BEGIN LISTED ENTRIES

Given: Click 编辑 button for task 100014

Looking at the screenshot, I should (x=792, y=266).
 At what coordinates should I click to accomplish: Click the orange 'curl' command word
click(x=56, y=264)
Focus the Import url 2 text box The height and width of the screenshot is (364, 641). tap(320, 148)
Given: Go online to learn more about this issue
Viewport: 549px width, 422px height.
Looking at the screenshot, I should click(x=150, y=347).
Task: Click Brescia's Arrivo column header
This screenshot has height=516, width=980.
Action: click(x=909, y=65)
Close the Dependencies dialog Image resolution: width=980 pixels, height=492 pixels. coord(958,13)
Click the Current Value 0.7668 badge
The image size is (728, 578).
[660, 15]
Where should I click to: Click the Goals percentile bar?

END LISTED ENTRIES
BEGIN LISTED ENTRIES

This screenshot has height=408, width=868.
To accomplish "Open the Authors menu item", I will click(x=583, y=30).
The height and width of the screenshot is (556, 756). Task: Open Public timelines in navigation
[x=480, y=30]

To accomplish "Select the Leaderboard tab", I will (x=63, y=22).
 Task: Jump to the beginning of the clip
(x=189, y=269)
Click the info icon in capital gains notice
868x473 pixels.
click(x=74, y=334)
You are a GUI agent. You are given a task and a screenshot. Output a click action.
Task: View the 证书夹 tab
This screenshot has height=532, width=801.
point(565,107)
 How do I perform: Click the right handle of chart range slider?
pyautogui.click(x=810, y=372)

END LISTED ENTRIES

[DIRECTIONS FOR THIS TASK] Take the entries above and return only the lines from the one with "The image size is (728, 578)." to the one with "Where should I", both included, unchanged.

[ANSWER SECTION]
The image size is (728, 578).
[660, 15]
Where should I click to: Click the Goals percentile bar?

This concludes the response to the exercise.